Owen believed that poverty came from individual ownership, and the accumulation of more money by one man than by another. He believed that people should live in communities in which everything—lands, houses, cattle, products of the soil—are owned by the community; that the individual should do his work, but be fed, housed, clothed, educated, and amused by the community. Owen's teachings were well received, and Owenite communities were founded in many places in the West and in New York, only to end in failure. [23]
MORMONISM had better fortune. Joseph Smith, its founder, published in 1830 the Book of Mormon, as an addition to the Bible. [24] A church was next organized, missionaries were sent about the country, and in 1831 the sect moved to Kirtland in Ohio, and there built a temple. Trouble with other sects and with the people forced them to move again, and they went to Missouri. But there, too, they came in conflict with the people, were driven from one county to another, and in 1839-40 were driven from the state by force of arms. A refuge was then found in Illinois, where, on the banks of the Mississippi, they founded the town of Nauvoo. In spite of their wanderings they had increased in number, and were a prosperous community. [25]
[Illustration: PACK ANIMALS.]
THE GREAT WEST EXPLORED.—During the twenty years since Major Long's expedition, the country beyond the Missouri had been more fully explored. In 1822 bands of merchants at St. Louis began to trade with Santa Fe, sending their goods on the backs of mules and in wagons, thus opening up what was known as the Santa Fe trail. One year later a trapper named Prevost found the South Pass over the Rocky Mountains, and entered the Great Salt Lake country. [26] This was the beginning, and year after year bands of trappers wandered over what was then Mexican territory but is now part of our country, from the Great Salt Lake to the lower Colorado River, and from the Rocky Mountains to the Pacific. [27]

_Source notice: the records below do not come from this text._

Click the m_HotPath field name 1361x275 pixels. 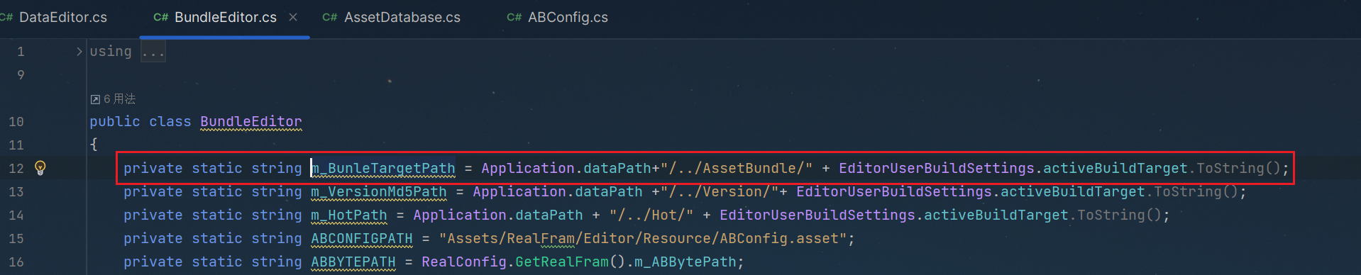[349, 215]
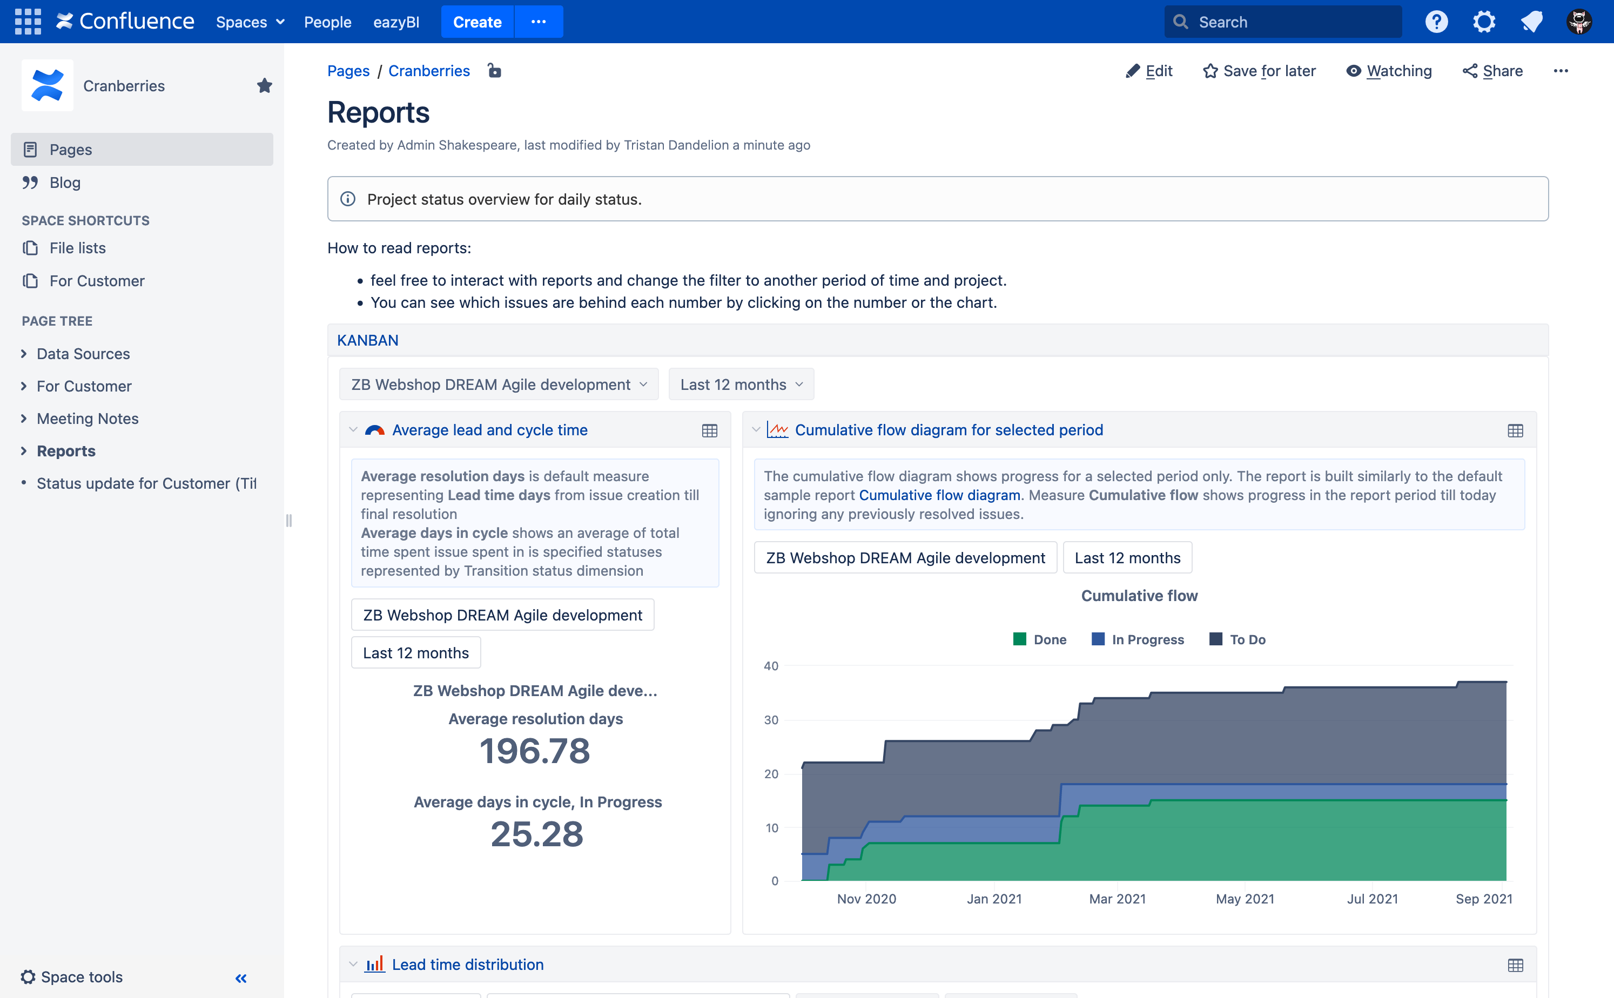This screenshot has height=998, width=1614.
Task: Open notifications via the bell icon
Action: pyautogui.click(x=1532, y=21)
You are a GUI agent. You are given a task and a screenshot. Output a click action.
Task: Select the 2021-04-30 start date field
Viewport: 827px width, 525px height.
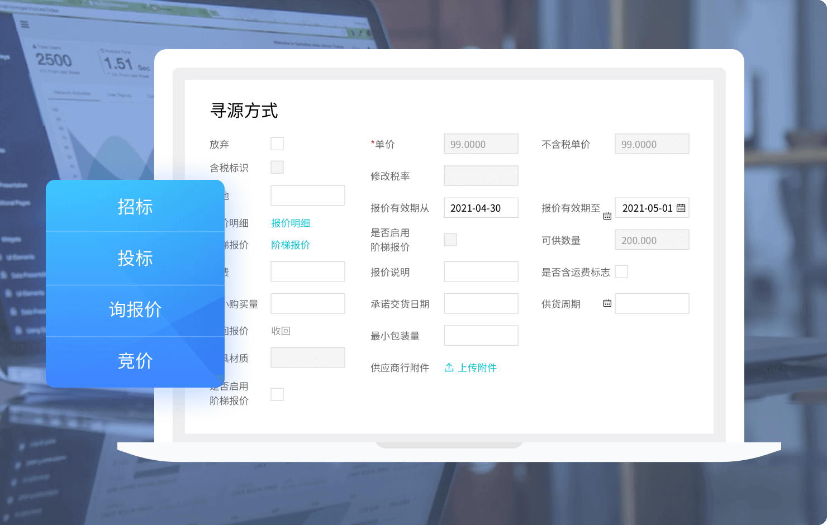[481, 208]
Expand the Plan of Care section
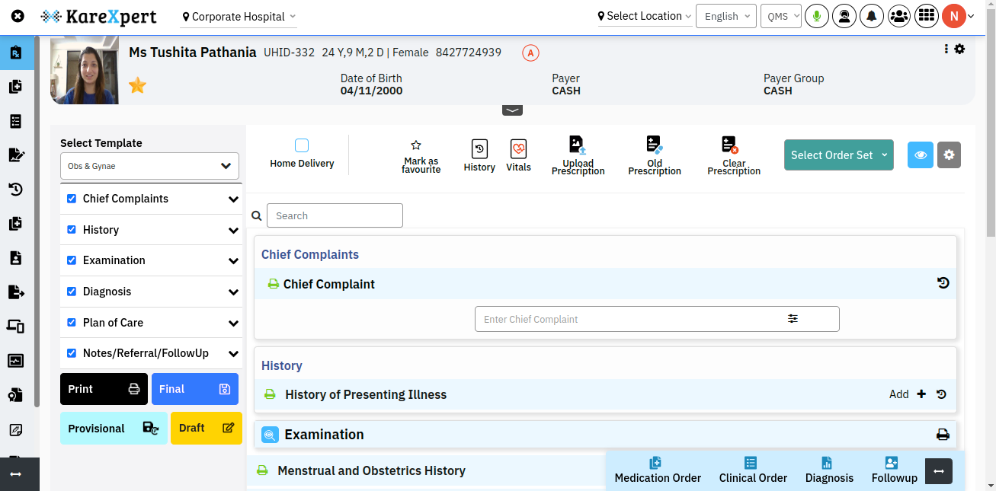 [x=232, y=322]
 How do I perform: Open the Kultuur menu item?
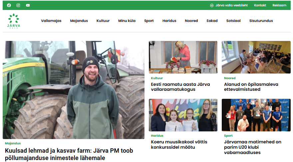click(x=103, y=21)
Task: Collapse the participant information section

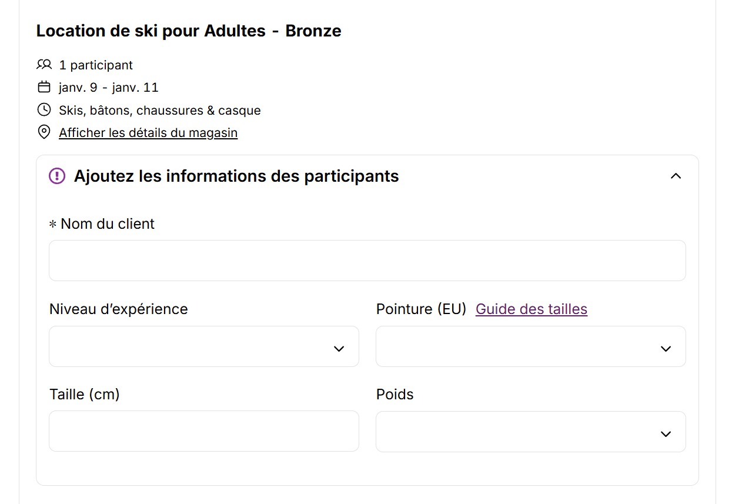Action: click(676, 176)
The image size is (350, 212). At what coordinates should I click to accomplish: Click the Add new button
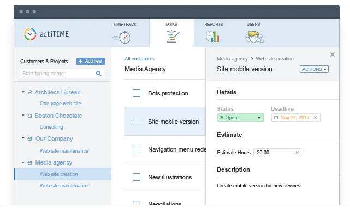tap(91, 61)
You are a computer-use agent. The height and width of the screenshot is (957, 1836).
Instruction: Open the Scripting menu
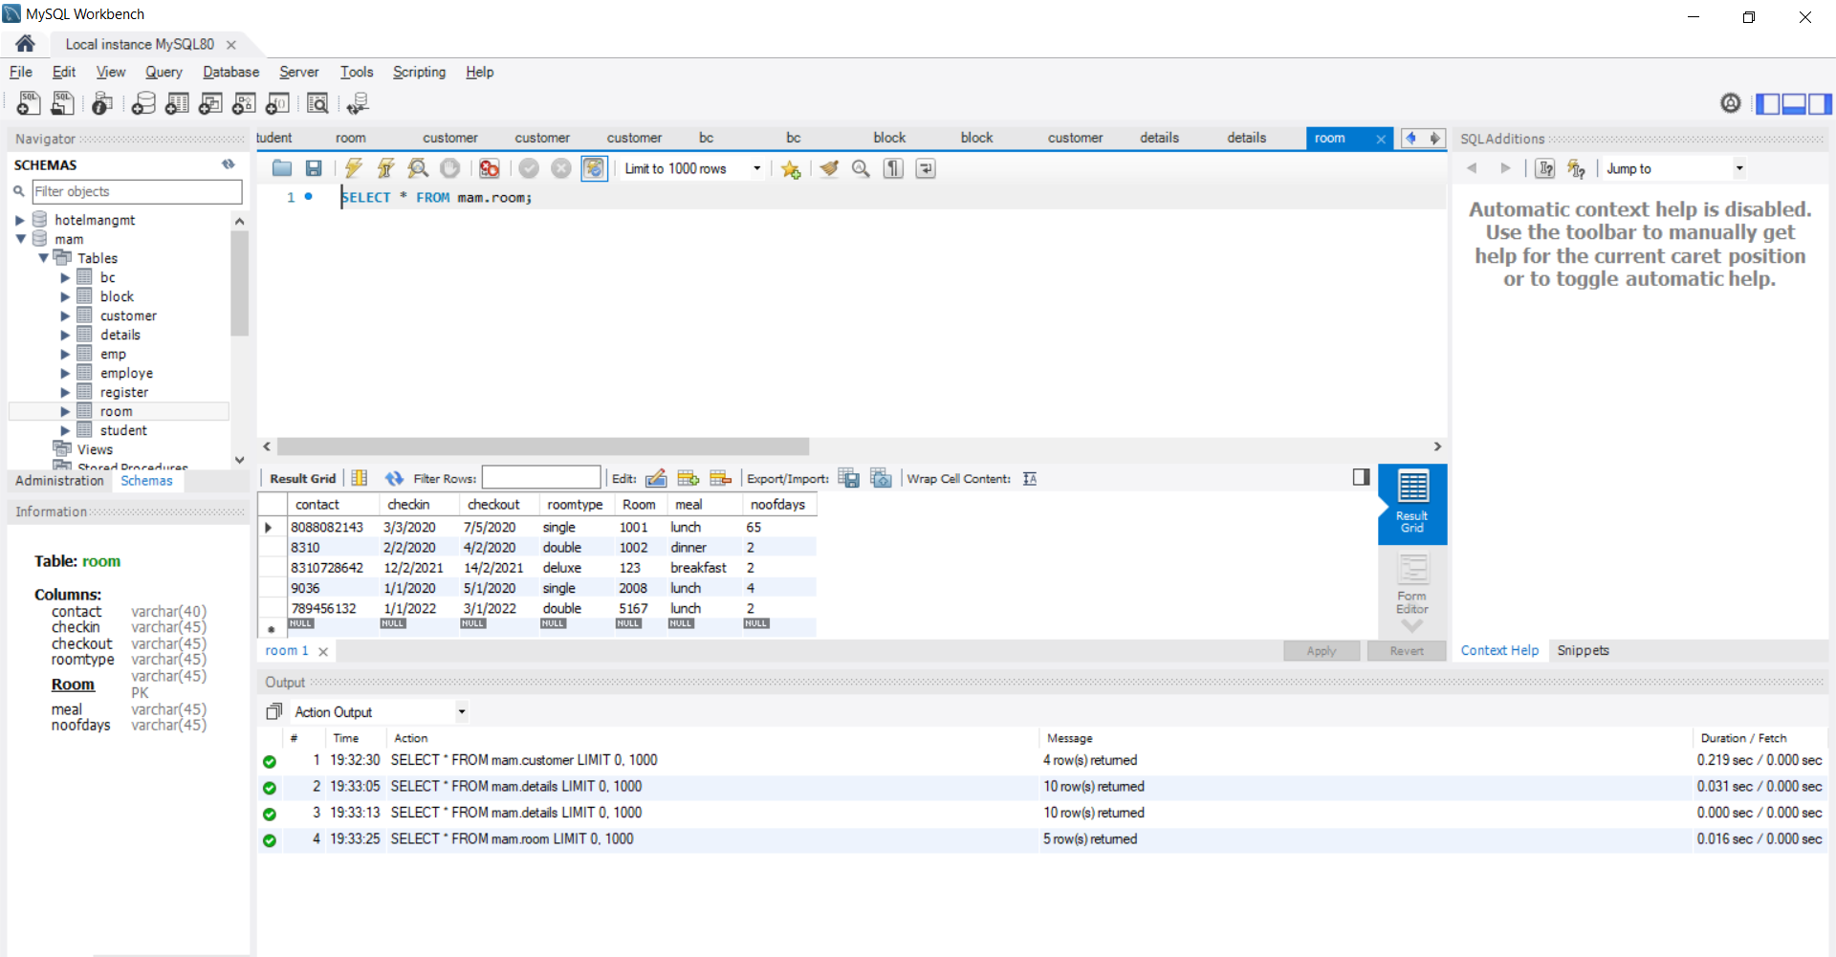coord(419,72)
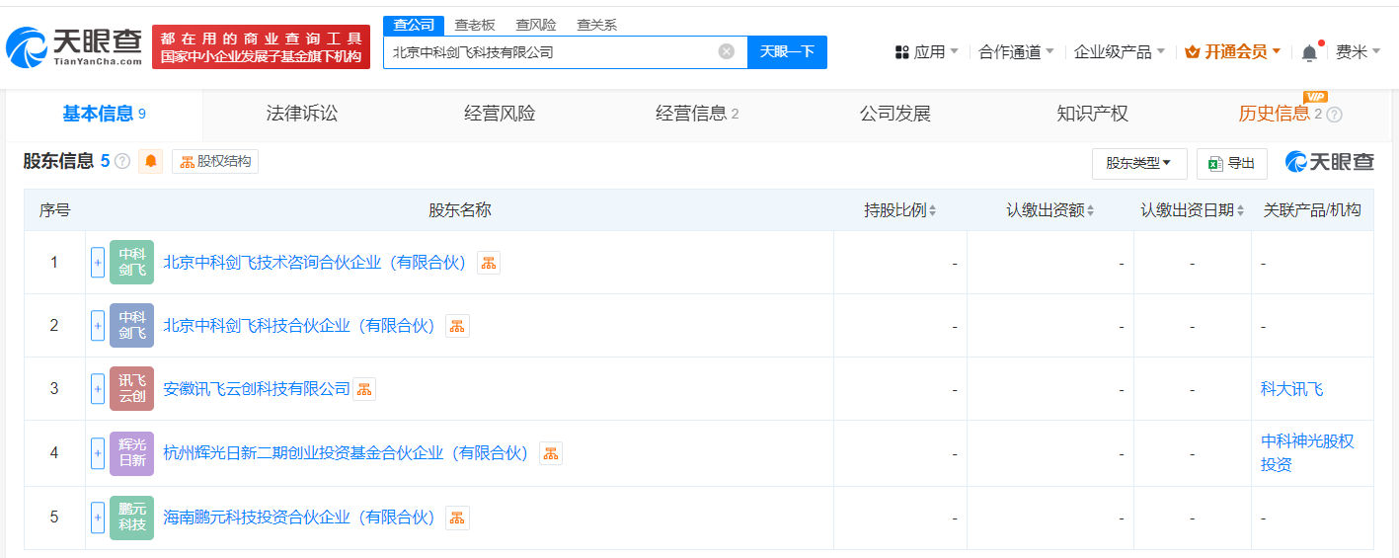Click the 天眼一下 search button
Viewport: 1399px width, 558px height.
coord(787,52)
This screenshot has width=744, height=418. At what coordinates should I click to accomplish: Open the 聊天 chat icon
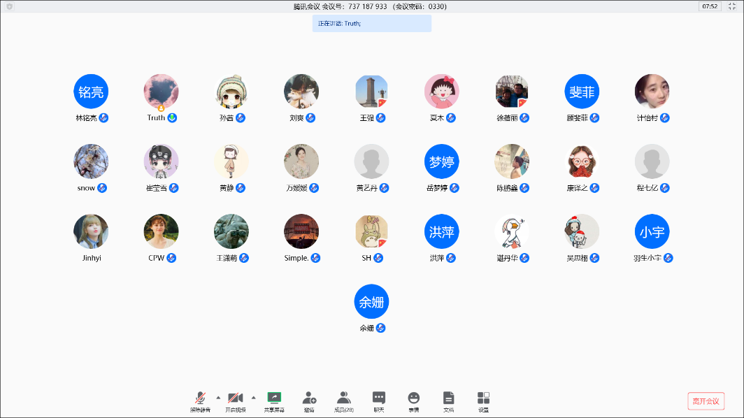(x=379, y=401)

[Illustration: THE FAR WEST IN 1840.]
Between 1830 and 1832 Hall J. Kelley attempted to found a colony in Oregon, but failed, as did another leader, Nathaniel J. Wyeth. [28] Wyeth tried again in 1834, but his settlements were not permanent. A few fur traders and missionaries to the Indians had better fortune; but in 1840 most of the white men in the Oregon country were British fur traders. It was not till 1842 that the tide of American migration began to set strongly toward Oregon; but within a few years after that time the Americans there greatly outnumbered the British.